Text provided START

Author Response File: Author Response.docx
Reviewer 3 Report
The authors describe a United States national cancer database analysis of IMRT vs 3DCRT for glottic gancer in early stages. The subject is of interest for Radiation Oncologists and ENT specialists and sheds some light into the intramodal comparison.
Some minor points:
a database analysis lacks toxicity data, which is a weekness of the study I would rather call 2.25 Gy a slight hypofractionation (please provide a range in M&M). Was 2.25 Gy on the SIB volume? What was the average baseplan dose? Since alterations in fractionation are a major conclusion of the manuscript more information should be provided. no information of previous local treatments are provided. It is likely that a sign. subset received previous laser surgical resection.Author Response
The authors describe a United States national cancer database analysis of IMRT vs 3DCRT for glottic gancer in early stages. The subject is of interest for Radiation Oncologists and ENT specialists and sheds some light into the intramodal comparison.

Text provided END

The problem: Which capitalized abbreviations appear in the reviewer report above? List each one once.

Data provided START

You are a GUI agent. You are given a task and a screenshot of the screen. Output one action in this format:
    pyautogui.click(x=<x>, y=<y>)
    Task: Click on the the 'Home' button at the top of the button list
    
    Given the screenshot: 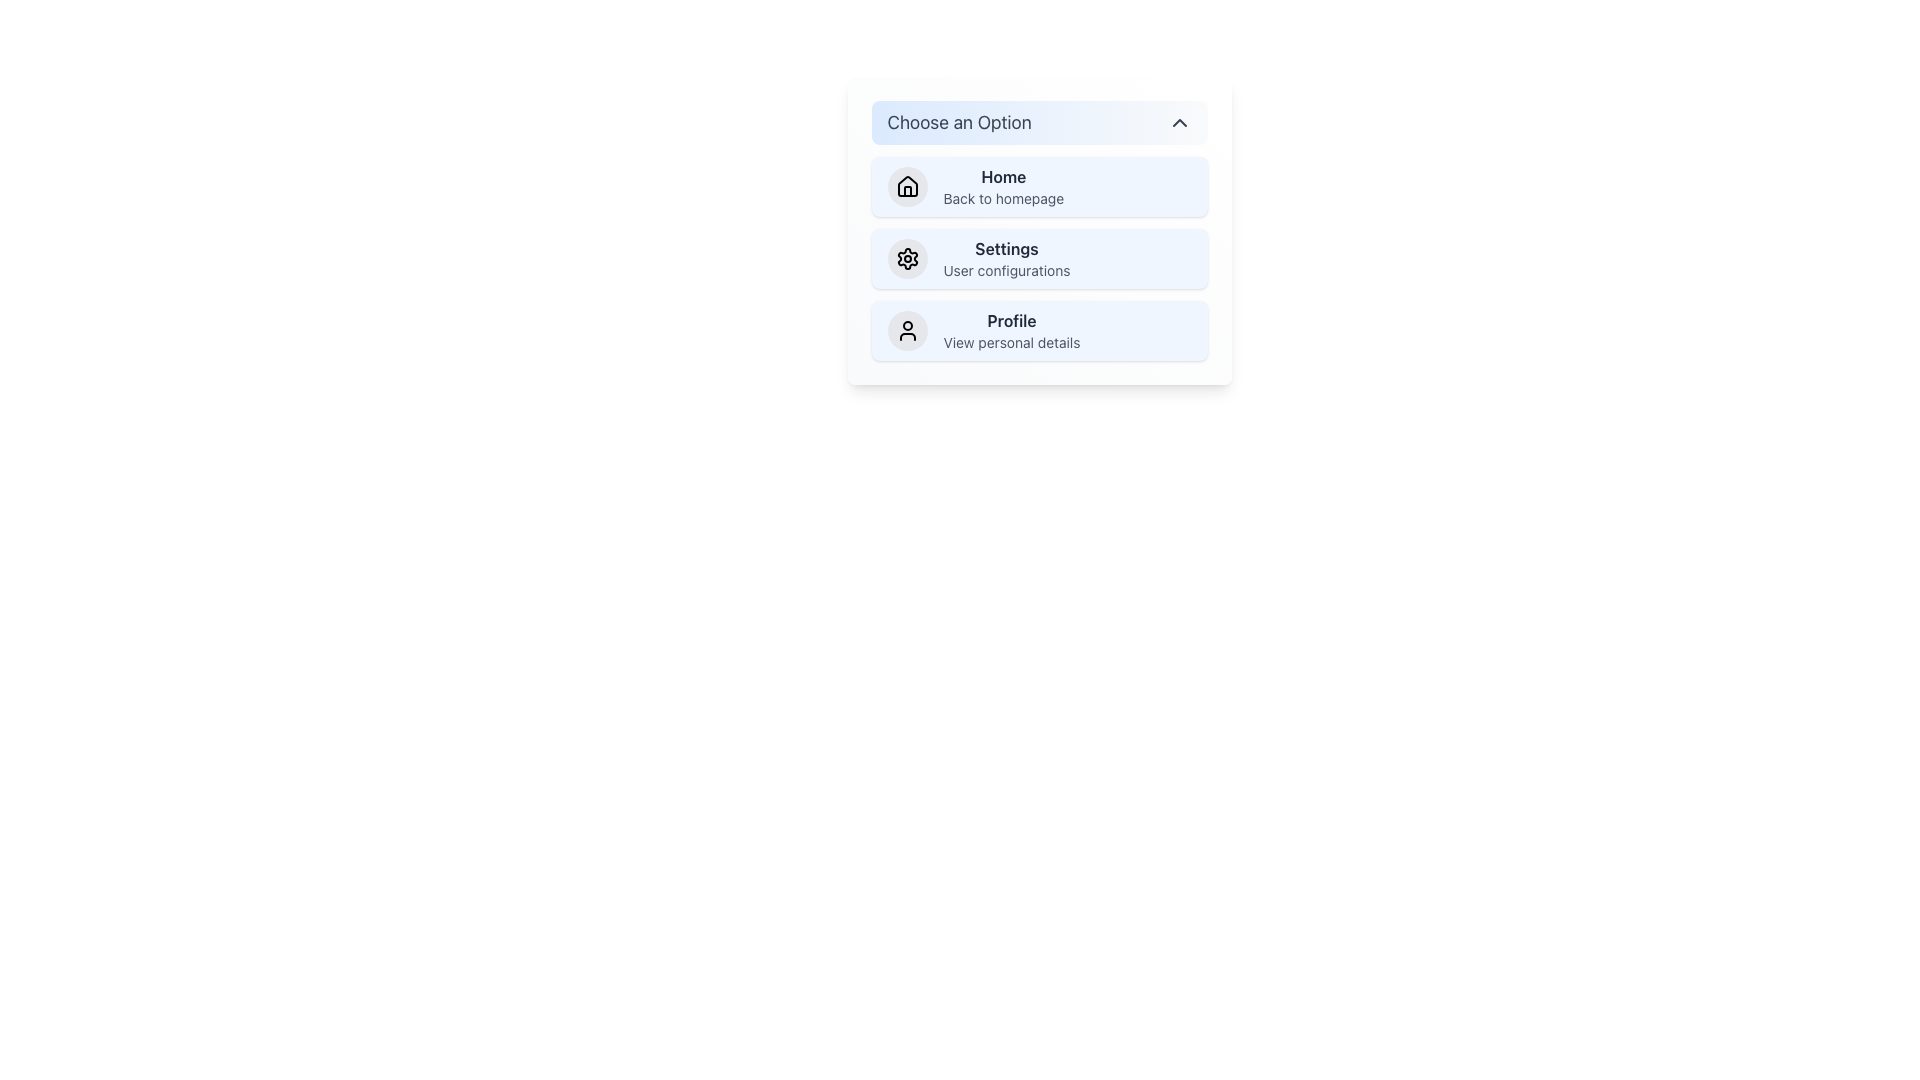 What is the action you would take?
    pyautogui.click(x=1039, y=186)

Data provided END

Reply to the task: IMRT, 3DCRT, ENT, M&M, SIB